A Guide to Dog Laws & Rules in the UK

A comprehensive run down of all the dog related laws and rules in the UK

A Guide to Dog Laws & Rules in the UK

Walking your dog in public places

dog owner walking cocker spaniel with twiggy tags lead and harness

Previously referred to as Dog Control Orders (DSOs), now called Public Spaces Protection Orders (PSPOs) are orders that are in place in each area of the UK with specific rules around dog walking in public areas.


We recommend researching and referring to the guidelines in your specific area. Each council is required to have PSPO's for public view on their websites.

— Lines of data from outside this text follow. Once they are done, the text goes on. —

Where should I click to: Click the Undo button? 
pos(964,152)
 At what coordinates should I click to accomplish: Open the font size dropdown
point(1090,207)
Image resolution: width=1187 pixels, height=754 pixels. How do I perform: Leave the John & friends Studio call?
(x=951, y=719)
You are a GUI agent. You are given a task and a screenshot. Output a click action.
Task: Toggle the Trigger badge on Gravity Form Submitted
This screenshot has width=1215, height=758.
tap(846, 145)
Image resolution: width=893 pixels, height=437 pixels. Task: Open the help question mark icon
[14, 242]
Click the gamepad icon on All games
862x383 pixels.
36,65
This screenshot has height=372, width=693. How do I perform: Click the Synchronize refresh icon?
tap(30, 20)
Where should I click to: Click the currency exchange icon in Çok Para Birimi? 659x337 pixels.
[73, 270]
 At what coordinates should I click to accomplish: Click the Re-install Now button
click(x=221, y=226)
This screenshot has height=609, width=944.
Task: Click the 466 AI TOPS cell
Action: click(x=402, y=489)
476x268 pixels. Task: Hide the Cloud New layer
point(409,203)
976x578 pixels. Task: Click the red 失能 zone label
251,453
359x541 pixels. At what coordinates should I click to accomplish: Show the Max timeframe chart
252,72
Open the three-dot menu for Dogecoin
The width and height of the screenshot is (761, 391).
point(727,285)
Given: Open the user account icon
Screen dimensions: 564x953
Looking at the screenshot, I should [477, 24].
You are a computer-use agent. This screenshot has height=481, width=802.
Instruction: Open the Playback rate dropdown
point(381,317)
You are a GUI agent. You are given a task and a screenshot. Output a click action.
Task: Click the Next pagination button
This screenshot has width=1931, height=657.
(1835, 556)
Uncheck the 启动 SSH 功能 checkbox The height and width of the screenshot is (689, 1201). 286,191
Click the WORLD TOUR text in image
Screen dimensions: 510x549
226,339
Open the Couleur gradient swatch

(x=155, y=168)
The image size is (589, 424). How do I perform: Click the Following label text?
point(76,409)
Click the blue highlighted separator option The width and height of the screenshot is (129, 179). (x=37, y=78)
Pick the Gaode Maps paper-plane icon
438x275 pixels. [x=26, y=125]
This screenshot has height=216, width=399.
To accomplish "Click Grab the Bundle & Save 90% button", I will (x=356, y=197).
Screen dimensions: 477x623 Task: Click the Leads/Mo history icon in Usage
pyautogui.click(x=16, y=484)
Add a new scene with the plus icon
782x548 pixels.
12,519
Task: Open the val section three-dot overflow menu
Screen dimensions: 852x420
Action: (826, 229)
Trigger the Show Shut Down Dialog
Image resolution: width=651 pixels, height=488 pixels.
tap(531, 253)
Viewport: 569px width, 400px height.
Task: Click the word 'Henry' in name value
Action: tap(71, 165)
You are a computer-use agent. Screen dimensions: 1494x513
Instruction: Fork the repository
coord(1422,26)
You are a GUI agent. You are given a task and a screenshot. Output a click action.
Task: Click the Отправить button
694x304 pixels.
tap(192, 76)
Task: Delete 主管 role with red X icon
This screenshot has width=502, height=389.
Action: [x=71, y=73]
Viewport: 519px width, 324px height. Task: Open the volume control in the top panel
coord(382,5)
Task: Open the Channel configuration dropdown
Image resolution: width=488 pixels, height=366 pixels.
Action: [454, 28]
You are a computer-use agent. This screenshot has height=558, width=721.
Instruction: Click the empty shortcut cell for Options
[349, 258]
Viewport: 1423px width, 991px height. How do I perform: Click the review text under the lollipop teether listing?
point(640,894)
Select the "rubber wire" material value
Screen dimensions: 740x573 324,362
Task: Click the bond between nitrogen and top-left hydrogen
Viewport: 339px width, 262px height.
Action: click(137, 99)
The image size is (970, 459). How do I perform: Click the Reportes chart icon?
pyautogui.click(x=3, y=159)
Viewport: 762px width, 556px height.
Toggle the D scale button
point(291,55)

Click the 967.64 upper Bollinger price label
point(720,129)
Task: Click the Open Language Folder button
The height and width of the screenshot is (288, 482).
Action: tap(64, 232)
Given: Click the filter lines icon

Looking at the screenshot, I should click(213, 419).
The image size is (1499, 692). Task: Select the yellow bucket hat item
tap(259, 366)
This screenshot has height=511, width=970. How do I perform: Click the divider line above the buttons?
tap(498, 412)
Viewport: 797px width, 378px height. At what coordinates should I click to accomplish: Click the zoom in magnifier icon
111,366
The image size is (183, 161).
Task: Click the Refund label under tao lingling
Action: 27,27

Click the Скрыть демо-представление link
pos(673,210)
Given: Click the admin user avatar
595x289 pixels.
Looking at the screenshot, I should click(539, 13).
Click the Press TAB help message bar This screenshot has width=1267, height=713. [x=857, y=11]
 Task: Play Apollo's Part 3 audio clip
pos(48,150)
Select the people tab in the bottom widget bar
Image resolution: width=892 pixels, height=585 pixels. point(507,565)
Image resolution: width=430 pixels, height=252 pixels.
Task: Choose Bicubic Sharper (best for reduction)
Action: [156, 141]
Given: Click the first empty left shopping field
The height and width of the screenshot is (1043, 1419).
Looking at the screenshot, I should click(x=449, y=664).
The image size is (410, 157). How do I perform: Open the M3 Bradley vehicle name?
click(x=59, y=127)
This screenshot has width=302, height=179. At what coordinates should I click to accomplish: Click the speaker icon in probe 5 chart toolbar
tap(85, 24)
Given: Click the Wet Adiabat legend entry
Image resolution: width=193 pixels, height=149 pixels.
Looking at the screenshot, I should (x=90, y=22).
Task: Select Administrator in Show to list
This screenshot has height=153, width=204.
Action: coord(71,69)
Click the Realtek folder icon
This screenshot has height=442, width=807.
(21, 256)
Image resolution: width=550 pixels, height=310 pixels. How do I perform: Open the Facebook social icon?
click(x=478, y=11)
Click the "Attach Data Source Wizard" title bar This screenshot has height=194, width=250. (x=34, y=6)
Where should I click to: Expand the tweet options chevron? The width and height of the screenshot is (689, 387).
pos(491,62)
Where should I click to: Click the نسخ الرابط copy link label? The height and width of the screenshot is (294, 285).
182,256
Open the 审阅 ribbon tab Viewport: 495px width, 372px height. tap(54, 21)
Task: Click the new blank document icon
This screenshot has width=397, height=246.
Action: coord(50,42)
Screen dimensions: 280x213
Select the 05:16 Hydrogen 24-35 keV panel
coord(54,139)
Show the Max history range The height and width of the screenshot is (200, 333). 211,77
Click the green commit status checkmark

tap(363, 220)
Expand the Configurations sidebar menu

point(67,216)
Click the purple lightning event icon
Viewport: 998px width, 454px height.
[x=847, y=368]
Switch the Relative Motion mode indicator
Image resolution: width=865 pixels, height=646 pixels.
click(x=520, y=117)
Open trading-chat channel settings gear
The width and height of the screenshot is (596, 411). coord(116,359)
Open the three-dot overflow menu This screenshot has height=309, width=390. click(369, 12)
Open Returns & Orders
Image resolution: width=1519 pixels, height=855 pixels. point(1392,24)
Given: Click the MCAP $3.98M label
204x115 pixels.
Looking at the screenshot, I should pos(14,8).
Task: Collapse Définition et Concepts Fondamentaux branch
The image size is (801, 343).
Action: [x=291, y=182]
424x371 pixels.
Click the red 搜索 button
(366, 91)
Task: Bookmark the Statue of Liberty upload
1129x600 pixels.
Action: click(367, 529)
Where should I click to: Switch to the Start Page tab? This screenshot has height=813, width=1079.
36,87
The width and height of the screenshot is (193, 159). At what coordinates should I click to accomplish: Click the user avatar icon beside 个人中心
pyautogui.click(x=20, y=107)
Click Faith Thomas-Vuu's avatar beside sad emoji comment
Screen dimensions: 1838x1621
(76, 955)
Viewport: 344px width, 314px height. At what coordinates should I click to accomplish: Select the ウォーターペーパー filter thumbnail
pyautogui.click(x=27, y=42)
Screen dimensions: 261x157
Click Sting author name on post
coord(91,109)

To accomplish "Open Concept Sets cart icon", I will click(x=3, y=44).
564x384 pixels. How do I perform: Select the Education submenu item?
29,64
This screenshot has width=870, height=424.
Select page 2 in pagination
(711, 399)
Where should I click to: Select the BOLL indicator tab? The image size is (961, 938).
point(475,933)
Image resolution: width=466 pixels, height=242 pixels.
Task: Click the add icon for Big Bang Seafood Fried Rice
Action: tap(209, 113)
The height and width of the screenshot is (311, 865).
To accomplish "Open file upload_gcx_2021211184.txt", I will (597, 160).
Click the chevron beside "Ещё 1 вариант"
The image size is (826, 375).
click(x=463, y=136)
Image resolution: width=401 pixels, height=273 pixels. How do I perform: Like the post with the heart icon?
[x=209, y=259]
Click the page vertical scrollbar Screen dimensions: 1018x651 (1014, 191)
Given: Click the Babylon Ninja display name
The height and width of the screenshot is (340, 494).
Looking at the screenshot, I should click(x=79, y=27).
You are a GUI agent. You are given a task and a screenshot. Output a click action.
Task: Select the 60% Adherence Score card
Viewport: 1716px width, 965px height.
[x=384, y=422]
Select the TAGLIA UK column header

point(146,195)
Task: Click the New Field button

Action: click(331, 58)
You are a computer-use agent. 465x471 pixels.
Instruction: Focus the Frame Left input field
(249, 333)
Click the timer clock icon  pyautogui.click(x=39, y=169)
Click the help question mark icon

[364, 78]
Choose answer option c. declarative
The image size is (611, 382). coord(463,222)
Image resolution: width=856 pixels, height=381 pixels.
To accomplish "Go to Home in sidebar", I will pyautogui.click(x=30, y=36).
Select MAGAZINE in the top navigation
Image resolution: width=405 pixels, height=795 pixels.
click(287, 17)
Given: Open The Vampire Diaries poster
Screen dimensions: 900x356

While each specific PSPO will differ from place to place across the UK, the orders may require owners to:


  • Limit the number of dogs being walked at one time (dog walker's insurance often covers up to a certain amount, however you must still adhere to PSPO in the area)
  • Clear up after their dog fouling - not noticing your dog going or not having a poo bag on hand to clean it up with is not considered a reasonable exception to this!
  • You may be stopped and asked to prove that you are carrying poo bags if out with your dog - we recommend keeping some on hand always, in your dog walking bag or a poo bag holder clipped onto you, your dog, or your lead, just incase)
  • Keep dogs on lead, and follow instruction if asked to do so by police officers, support officers or council members
  • Prevent dogs from entering specific public locations such as children's play areas or farmland


Under the regulations laid out in these orders, dog owner's found to be breaking these laws can be issued fines:


  • Fixed penalty notice: £100 on the spot
  • Taken to court, and fined up to £1000

Road Traffic Act

Section 27 of the Road Traffic Act outlines the rules for walking your dog on public roads. Under this act, a person who is found to be walking their dog without a lead on a designated road could be guilty of an offence.


In this context, a "designated road" means a length of road specified by an order in that behalf of the local authority in whose area the length of road is situated.


As previously mentioned, different council authorities have different rules regarding this based on the local PSPOs, so it is important to check the specific roads in your local area for a clear understanding of this rule in your area!

The Countryside Code

This code is a guide created to help visitors be respectful when visiting UK parks, waterways, coasts and countrysides.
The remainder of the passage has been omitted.